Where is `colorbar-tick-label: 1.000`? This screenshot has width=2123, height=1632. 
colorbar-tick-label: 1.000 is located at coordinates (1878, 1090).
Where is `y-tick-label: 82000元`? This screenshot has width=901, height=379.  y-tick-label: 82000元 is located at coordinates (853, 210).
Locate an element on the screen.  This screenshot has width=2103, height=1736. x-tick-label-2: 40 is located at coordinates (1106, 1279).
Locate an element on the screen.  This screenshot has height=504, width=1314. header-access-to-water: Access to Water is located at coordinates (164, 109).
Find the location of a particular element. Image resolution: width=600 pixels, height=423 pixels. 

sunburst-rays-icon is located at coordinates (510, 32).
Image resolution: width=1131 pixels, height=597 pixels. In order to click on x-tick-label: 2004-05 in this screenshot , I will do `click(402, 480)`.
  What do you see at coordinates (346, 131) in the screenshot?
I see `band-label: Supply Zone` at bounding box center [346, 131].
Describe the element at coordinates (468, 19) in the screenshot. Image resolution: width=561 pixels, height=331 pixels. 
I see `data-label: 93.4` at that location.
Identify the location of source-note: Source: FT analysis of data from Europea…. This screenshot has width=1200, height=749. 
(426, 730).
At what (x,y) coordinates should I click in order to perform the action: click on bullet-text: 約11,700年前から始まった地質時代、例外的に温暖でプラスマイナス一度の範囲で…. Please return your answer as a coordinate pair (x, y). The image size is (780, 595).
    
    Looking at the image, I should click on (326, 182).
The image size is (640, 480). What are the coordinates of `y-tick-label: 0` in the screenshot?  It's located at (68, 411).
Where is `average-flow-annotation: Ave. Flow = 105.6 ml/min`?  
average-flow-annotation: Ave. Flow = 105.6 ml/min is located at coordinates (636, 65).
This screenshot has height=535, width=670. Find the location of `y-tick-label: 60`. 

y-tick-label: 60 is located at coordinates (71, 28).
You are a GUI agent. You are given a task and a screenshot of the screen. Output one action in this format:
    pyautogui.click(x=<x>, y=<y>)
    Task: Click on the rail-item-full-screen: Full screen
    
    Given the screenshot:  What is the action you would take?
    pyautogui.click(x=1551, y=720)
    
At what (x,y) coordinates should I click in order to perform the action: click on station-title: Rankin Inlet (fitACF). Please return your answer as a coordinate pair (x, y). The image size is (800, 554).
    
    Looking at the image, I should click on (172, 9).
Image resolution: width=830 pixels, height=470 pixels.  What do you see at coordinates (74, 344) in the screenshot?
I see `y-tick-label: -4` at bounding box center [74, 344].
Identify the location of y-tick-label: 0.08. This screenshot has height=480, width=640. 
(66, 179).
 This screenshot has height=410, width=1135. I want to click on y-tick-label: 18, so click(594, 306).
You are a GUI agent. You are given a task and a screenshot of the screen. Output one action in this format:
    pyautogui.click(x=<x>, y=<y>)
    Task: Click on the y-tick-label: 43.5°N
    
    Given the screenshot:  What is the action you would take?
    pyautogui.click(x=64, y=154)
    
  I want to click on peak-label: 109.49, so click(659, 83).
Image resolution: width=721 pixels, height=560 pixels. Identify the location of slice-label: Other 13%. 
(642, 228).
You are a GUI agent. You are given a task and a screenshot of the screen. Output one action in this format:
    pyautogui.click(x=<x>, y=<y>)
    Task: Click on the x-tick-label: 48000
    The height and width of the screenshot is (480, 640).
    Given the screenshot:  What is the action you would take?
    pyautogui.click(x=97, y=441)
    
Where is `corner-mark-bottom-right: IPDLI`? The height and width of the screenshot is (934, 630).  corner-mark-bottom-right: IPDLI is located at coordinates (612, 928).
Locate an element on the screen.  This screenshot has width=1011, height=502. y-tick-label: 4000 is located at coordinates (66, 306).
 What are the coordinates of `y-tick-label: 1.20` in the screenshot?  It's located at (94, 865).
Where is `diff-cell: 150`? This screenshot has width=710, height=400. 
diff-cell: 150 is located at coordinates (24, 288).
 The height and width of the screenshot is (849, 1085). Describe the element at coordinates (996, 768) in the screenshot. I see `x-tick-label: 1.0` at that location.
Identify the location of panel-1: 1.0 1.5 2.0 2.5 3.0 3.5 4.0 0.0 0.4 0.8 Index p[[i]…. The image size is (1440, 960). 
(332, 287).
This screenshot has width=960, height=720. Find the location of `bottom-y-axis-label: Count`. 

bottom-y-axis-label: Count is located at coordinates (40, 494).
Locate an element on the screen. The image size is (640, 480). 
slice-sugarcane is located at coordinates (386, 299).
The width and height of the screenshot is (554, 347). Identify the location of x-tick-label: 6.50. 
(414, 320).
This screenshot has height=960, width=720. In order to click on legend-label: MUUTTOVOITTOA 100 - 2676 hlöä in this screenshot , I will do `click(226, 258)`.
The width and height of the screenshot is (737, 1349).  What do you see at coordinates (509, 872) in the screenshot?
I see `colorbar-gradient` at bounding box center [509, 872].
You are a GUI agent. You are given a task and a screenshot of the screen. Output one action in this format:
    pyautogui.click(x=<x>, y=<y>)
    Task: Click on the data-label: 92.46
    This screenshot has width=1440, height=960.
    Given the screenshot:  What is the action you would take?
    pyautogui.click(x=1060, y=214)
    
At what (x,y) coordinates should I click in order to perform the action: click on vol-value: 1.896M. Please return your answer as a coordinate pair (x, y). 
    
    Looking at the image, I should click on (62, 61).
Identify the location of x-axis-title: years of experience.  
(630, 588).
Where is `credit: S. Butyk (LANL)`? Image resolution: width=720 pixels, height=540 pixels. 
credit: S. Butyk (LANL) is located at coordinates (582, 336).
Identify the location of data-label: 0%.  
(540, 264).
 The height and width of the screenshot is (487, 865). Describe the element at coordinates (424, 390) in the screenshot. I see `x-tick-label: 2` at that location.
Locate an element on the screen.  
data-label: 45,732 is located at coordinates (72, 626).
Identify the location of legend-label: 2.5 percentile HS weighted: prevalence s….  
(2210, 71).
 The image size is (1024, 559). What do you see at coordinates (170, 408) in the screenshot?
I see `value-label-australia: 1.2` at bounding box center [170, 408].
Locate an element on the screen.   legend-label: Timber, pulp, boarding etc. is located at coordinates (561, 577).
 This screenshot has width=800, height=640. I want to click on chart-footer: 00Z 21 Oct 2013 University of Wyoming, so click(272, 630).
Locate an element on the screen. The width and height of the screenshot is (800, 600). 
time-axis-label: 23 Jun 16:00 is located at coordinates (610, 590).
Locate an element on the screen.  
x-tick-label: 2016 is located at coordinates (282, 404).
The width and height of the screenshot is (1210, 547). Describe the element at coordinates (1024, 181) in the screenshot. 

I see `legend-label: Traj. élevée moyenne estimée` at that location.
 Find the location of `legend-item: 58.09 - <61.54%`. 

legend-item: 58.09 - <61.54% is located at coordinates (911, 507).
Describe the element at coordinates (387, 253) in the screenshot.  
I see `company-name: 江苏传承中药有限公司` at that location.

========================================================================

(Erforderlicher Schritt): Wandle bitte die Zeilen der Einträge in eine JSON-Liste von Strings um, beginnend am Anfang der Einträge und endend mit der Zeile, die „The image size is (640, 480). What“ enthält, beide Enden eingeschlossen. Jede Zeile wird ein String, Leerzeilen entfallen.

(Antwort zur Aufgabe):
[
  "Where is `colorbar-tick-label: 1.000`? This screenshot has width=2123, height=1632. ",
  "colorbar-tick-label: 1.000 is located at coordinates (1878, 1090).",
  "Where is `y-tick-label: 82000元`? This screenshot has width=901, height=379.  y-tick-label: 82000元 is located at coordinates (853, 210).",
  "Locate an element on the screen.  This screenshot has width=2103, height=1736. x-tick-label-2: 40 is located at coordinates (1106, 1279).",
  "Locate an element on the screen.  This screenshot has height=504, width=1314. header-access-to-water: Access to Water is located at coordinates (164, 109).",
  "Find the location of a particular element. Image resolution: width=600 pixels, height=423 pixels. ",
  "sunburst-rays-icon is located at coordinates (510, 32).",
  "Image resolution: width=1131 pixels, height=597 pixels. In order to click on x-tick-label: 2004-05 in this screenshot , I will do `click(402, 480)`.",
  "  What do you see at coordinates (346, 131) in the screenshot?",
  "I see `band-label: Supply Zone` at bounding box center [346, 131].",
  "Describe the element at coordinates (468, 19) in the screenshot. Image resolution: width=561 pixels, height=331 pixels. ",
  "I see `data-label: 93.4` at that location.",
  "Identify the location of source-note: Source: FT analysis of data from Europea…. This screenshot has width=1200, height=749. ",
  "(426, 730).",
  "At what (x,y) coordinates should I click in order to perform the action: click on bullet-text: 約11,700年前から始まった地質時代、例外的に温暖でプラスマイナス一度の範囲で…. Please return your answer as a coordinate pair (x, y). The image size is (780, 595).",
  "    Looking at the image, I should click on (326, 182).",
  "The image size is (640, 480). What are the coordinates of `y-tick-label: 0` in the screenshot?  It's located at (68, 411)."
]